(Brief 1):
Translate this sentence from the Orvana results announcement into Spanish: "The Company is also providing financial and operational updates for its El Valle and Carlés Mines (collectively, "El Valle") operations in northern Spain and for its Don Mario Mine in Bolivia."

(Passage):
start
Fiscal 2017 achievements:
- Record annual gold production of 90,292 ounces, increase of
37% compared to fiscal 2016 due to investments in re-commissioning
CIL circuit at Don Mario and reaching consistent nameplate plant
throughput at El Valle;
- COC and AISC of $1,015 and
$1,269, respectively, better than
guidance;
- EBITDA of $16.5 million,
compared to $4.4 million in fiscal
2016;
- Revenue increased by $44.1
million to $138.0 million, up
47% compared to fiscal 2016;
- Cash balance of $23.8 million
at September 30, 2017.
Fiscal 2018 outlook:
- Transition to higher gold oxide mining at OroValle through
fiscal 2018, targeting a 50% oxide-skarn plant throughput
ratio;
- Mining at Don Mario to move to Cerro Felix gold deposit
mid-fiscal 2018;
- Orvana seeking strategic and transformative transactions to
enhance profile.
TSX:ORV
TORONTO, Dec. 12, 2017 /CNW/ - Orvana Minerals Corp.
(TSX:ORV) (the "Company" or "Orvana") announced today financial
and operational results for the fourth quarter ("Q4 2017") and for
the fiscal year ended September 30,
2017 ("fiscal 2017). The Company is also providing financial
and operational updates for its El Valle and Carlés Mines
(collectively, "El Valle") operations in northern Spain and for its Don
Mario Mine in Bolivia.
The audited consolidated financial statements for fiscal 2017
("2017 Financials") and Management's Discussion and Analysis
related thereto ("2017 MD&A") are available on SEDAR and on the
Company's website at www.orvana.com.
end
(Brief 2):
In the records below, copy out verbatim the lines that begin with the one containing "This screenshot has height=327, width=638." and end after the one containing "Looking at the screenshot, I should [x=384, y=78].".

(Source data):
start
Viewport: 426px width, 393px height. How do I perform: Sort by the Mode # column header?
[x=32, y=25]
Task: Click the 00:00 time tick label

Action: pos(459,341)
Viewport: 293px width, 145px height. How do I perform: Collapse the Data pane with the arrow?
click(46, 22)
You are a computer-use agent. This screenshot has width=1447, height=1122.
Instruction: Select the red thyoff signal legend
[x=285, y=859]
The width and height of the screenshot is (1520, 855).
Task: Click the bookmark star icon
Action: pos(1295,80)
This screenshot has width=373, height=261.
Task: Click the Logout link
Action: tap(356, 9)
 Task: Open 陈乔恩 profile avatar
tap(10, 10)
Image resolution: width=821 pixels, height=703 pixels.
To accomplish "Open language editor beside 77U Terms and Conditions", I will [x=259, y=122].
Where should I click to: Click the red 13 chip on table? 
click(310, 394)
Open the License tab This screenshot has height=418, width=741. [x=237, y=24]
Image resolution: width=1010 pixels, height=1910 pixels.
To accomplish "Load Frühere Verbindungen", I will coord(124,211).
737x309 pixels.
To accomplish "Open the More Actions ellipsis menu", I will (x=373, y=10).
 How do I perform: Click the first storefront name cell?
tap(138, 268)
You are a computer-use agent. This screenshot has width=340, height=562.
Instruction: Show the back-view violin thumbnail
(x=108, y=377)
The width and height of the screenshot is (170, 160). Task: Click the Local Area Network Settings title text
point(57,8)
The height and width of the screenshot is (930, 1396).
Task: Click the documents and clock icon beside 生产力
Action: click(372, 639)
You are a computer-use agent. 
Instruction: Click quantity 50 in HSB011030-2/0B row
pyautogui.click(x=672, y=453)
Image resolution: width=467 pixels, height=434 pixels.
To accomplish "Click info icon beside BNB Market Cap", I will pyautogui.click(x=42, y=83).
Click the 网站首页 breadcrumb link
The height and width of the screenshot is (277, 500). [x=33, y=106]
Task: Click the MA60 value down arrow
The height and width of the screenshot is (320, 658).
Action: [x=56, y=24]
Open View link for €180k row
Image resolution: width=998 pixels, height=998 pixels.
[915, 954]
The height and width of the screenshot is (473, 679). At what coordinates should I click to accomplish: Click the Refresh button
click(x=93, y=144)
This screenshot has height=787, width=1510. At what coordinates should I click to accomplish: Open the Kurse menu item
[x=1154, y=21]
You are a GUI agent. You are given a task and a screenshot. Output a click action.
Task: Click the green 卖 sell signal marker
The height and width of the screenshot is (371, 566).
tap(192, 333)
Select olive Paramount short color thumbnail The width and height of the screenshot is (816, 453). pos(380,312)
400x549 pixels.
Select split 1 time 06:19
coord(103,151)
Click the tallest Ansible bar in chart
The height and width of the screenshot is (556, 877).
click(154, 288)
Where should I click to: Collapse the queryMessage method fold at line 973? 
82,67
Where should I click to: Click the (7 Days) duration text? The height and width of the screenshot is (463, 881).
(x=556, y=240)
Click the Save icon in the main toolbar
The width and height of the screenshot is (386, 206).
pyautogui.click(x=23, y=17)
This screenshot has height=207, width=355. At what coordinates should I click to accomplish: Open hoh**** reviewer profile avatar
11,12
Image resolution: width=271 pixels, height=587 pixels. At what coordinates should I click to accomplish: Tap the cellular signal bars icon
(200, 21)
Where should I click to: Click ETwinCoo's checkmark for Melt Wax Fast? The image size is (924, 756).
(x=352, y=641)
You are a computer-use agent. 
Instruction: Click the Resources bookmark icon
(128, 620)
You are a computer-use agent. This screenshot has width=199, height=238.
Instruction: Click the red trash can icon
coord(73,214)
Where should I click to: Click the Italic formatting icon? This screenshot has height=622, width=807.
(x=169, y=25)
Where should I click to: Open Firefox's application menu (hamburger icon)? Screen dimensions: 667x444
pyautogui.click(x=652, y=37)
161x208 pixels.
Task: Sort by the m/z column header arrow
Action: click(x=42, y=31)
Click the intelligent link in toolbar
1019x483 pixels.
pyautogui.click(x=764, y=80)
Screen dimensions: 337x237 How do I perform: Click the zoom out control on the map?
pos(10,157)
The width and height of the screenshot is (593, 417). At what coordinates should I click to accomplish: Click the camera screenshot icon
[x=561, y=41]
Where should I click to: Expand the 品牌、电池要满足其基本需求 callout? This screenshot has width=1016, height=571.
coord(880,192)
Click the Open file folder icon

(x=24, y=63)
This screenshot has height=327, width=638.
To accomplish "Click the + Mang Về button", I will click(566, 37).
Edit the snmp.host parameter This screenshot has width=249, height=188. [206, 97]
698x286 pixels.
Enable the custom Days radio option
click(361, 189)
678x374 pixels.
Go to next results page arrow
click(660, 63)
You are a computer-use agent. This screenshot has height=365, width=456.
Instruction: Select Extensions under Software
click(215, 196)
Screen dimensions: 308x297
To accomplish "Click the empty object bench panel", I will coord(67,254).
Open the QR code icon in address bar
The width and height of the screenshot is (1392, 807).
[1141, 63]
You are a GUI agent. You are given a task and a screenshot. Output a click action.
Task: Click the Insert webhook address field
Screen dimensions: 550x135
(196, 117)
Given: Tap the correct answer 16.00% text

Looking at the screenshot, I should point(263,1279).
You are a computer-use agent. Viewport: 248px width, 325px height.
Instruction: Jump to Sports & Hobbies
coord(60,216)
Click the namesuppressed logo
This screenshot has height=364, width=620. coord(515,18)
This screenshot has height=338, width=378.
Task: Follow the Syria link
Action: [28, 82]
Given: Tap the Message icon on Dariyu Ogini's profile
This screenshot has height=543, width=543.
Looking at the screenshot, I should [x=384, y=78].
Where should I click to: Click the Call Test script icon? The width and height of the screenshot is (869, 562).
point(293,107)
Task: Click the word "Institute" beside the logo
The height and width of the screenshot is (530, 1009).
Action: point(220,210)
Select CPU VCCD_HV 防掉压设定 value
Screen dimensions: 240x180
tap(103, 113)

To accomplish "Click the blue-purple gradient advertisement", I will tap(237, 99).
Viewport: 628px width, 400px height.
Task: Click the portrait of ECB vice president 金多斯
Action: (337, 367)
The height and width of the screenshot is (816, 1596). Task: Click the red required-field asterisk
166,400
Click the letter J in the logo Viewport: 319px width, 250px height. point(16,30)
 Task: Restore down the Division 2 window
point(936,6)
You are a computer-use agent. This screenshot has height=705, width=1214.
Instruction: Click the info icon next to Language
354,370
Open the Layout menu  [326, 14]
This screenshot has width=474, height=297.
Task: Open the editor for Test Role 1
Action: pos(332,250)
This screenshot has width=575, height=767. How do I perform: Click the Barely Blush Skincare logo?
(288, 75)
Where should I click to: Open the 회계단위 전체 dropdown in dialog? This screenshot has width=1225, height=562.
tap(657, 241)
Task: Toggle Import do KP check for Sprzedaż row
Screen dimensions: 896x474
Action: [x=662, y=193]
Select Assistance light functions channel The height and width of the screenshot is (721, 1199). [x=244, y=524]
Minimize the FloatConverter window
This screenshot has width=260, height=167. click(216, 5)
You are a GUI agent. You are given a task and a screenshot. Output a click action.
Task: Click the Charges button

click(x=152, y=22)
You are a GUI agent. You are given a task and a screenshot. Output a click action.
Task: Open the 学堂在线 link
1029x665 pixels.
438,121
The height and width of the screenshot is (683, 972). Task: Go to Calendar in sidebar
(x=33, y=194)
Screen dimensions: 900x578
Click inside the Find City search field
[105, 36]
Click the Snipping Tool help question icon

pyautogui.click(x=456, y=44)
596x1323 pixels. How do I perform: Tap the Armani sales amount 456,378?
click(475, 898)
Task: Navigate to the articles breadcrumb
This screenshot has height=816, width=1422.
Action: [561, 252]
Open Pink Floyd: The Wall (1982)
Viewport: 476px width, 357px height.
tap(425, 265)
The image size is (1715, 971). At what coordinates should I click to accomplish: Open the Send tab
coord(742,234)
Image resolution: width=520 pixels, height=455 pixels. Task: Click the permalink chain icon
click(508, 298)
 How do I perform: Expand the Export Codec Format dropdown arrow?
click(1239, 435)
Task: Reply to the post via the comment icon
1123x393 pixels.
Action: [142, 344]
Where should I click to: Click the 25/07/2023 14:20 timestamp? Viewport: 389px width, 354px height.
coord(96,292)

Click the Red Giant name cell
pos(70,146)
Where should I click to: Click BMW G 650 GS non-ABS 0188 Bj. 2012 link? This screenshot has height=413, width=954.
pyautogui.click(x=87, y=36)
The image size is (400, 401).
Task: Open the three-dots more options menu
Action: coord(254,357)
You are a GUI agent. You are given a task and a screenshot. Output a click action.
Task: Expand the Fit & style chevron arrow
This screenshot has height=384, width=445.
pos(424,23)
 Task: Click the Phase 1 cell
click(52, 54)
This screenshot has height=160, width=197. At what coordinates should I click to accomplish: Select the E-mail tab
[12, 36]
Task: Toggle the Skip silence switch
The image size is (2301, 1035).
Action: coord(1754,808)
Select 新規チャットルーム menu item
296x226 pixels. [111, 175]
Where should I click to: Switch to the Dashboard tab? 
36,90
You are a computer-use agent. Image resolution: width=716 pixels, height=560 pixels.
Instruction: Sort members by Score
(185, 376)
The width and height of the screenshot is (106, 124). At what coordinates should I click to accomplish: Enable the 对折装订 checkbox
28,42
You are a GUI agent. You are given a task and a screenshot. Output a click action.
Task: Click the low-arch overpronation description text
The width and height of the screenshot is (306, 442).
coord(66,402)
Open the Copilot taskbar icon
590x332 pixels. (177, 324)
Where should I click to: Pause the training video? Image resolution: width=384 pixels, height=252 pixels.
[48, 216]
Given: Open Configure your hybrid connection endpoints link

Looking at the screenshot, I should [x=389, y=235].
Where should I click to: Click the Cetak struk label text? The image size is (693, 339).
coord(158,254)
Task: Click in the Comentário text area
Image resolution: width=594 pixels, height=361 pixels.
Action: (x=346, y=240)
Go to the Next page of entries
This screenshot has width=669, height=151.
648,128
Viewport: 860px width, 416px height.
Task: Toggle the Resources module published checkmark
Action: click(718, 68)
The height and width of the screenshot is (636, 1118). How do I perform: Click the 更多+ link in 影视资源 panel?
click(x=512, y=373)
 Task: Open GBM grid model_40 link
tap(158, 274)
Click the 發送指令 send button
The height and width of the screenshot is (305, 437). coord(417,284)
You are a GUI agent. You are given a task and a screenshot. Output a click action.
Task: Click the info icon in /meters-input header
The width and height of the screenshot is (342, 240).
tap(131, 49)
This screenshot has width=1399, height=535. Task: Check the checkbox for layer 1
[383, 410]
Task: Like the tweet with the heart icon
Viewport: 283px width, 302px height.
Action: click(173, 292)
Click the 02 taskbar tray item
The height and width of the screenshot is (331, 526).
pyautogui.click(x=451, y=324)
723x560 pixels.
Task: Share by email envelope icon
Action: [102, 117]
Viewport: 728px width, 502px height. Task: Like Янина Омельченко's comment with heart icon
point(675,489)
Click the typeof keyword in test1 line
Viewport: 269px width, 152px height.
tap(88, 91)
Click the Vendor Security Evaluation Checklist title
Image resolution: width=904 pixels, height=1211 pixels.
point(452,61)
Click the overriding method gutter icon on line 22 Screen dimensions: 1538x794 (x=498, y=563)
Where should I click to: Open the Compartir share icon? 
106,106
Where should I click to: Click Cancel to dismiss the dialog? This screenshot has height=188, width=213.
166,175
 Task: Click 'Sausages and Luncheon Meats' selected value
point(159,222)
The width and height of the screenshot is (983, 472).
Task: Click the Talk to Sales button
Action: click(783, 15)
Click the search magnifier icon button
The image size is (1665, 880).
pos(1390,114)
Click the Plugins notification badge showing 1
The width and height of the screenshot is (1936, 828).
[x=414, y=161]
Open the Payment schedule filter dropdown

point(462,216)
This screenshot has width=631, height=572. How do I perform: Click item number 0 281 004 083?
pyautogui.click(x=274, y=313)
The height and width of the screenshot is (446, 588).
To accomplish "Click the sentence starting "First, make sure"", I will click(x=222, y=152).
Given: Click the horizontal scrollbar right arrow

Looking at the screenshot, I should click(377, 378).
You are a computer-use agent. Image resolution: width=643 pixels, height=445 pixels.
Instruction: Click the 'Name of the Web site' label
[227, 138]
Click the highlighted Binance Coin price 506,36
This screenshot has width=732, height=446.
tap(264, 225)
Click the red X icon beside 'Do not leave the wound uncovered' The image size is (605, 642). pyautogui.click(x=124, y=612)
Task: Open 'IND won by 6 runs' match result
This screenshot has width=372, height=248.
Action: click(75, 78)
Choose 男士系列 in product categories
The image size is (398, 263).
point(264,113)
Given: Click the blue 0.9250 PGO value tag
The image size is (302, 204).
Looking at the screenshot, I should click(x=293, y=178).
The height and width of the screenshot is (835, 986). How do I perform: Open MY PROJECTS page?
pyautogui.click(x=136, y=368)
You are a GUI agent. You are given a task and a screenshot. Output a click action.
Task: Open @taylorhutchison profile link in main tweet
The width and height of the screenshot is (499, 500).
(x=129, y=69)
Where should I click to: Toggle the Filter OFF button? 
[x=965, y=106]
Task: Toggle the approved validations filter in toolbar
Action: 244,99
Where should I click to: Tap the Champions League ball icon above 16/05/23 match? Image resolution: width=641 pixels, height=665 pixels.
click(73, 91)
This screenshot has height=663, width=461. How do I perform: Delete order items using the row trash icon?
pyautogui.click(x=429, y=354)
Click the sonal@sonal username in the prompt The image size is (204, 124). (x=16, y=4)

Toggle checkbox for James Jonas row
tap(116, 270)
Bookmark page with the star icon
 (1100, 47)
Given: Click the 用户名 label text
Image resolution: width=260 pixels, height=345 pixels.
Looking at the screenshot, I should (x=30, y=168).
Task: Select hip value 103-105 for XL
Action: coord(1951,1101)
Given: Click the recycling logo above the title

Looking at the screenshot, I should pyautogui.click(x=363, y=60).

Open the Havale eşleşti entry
end
(Full answer 1):
La Compañía también proporciona información financiera y operativa actualizada sobre sus operaciones de las minas El Valle y Carlés (en conjunto, «El Valle») en el norte de España y sobre su mina Don Mario en Bolivia.

(Full answer 2):
This screenshot has height=327, width=638.
To accomplish "Click the + Mang Về button", I will click(566, 37).
Edit the snmp.host parameter This screenshot has width=249, height=188. [206, 97]
698x286 pixels.
Enable the custom Days radio option
click(361, 189)
678x374 pixels.
Go to next results page arrow
click(660, 63)
You are a computer-use agent. This screenshot has height=365, width=456.
Instruction: Select Extensions under Software
click(215, 196)
Screen dimensions: 308x297
To accomplish "Click the empty object bench panel", I will coord(67,254).
Open the QR code icon in address bar
The width and height of the screenshot is (1392, 807).
[1141, 63]
You are a GUI agent. You are given a task and a screenshot. Output a click action.
Task: Click the Insert webhook address field
Screen dimensions: 550x135
(196, 117)
Given: Tap the correct answer 16.00% text

Looking at the screenshot, I should point(263,1279).
You are a computer-use agent. Viewport: 248px width, 325px height.
Instruction: Jump to Sports & Hobbies
coord(60,216)
Click the namesuppressed logo
This screenshot has height=364, width=620. coord(515,18)
This screenshot has height=338, width=378.
Task: Follow the Syria link
Action: [28, 82]
Given: Tap the Message icon on Dariyu Ogini's profile
This screenshot has height=543, width=543.
Looking at the screenshot, I should [x=384, y=78].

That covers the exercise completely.